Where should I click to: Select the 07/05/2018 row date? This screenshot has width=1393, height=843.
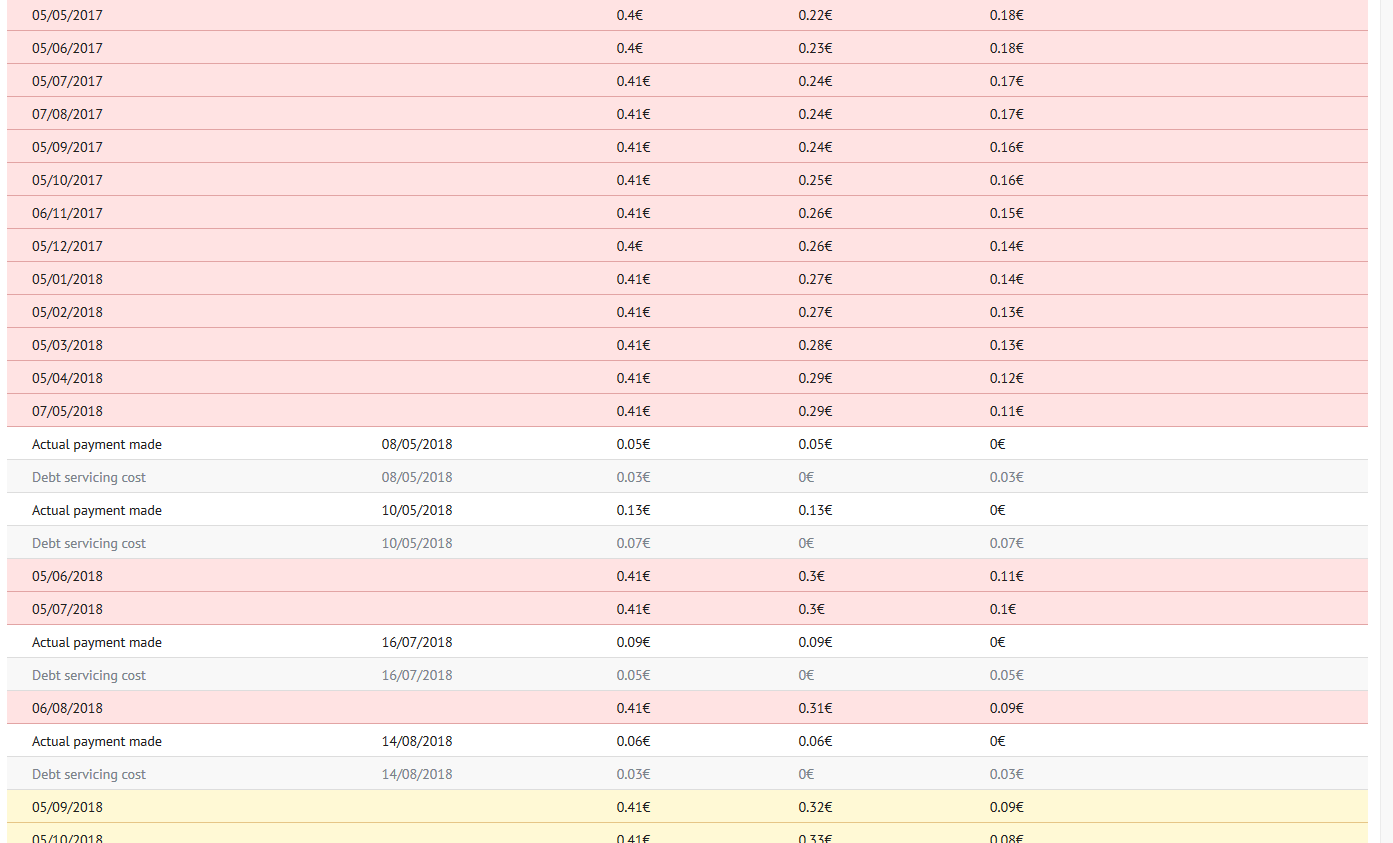pyautogui.click(x=67, y=411)
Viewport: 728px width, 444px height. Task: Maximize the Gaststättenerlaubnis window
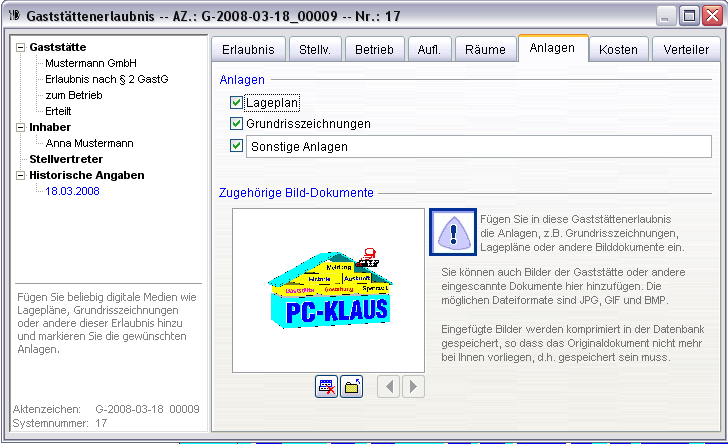[x=691, y=16]
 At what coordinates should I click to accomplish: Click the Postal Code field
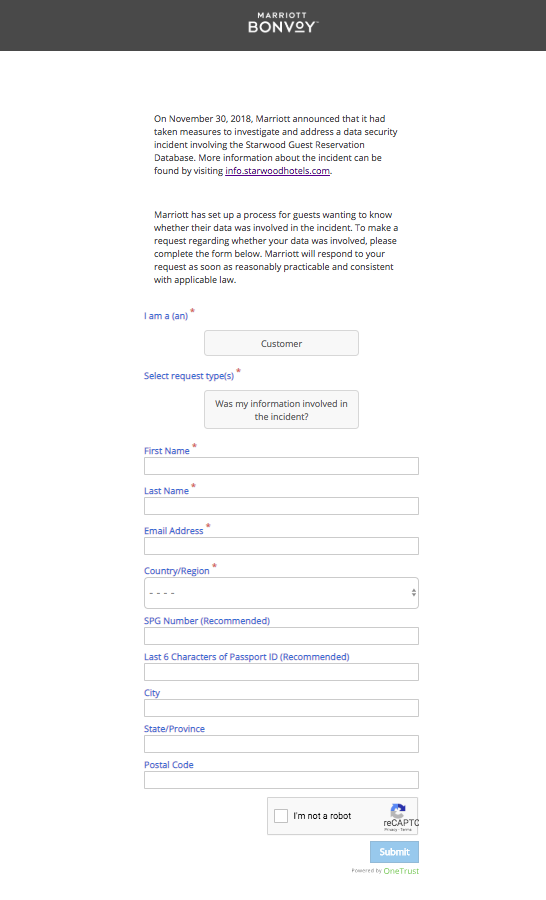pyautogui.click(x=281, y=780)
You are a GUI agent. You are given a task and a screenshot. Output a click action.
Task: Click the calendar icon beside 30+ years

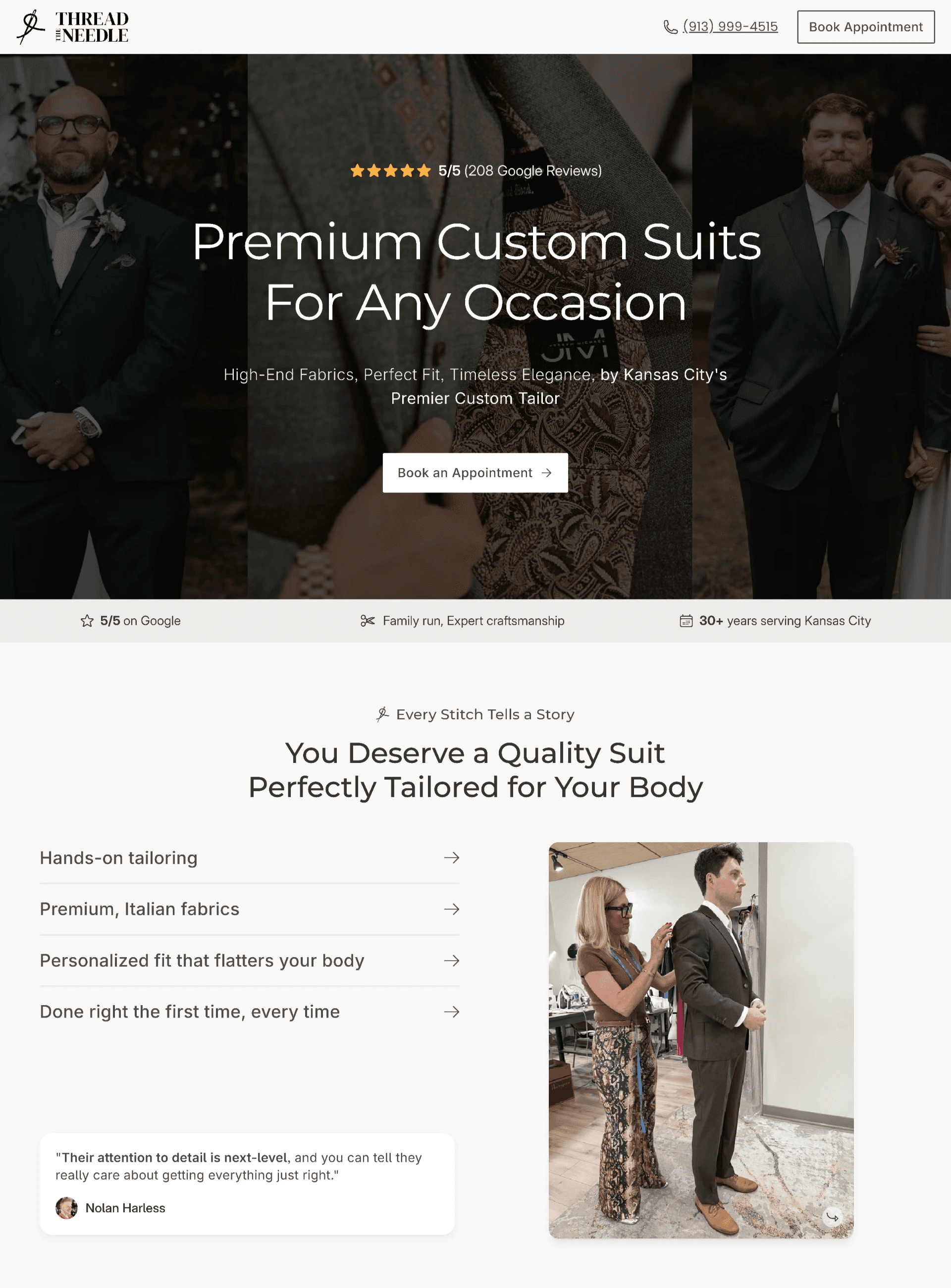pyautogui.click(x=686, y=621)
____________
Problem statement: Would you repeat the material above exactly, line for line, from its first line to the line with "You are a GUI", including both and skipping every picture?

Expected answer:
Where should I click to: Select the 07/05/2018 row date? This screenshot has width=1393, height=843.
pyautogui.click(x=67, y=411)
Viewport: 728px width, 444px height. Task: Maximize the Gaststättenerlaubnis window
[x=691, y=16]
 At what coordinates should I click to accomplish: Click the Postal Code field
pyautogui.click(x=281, y=780)
You are a GUI agent. You are given a task and a screenshot. Output a click action.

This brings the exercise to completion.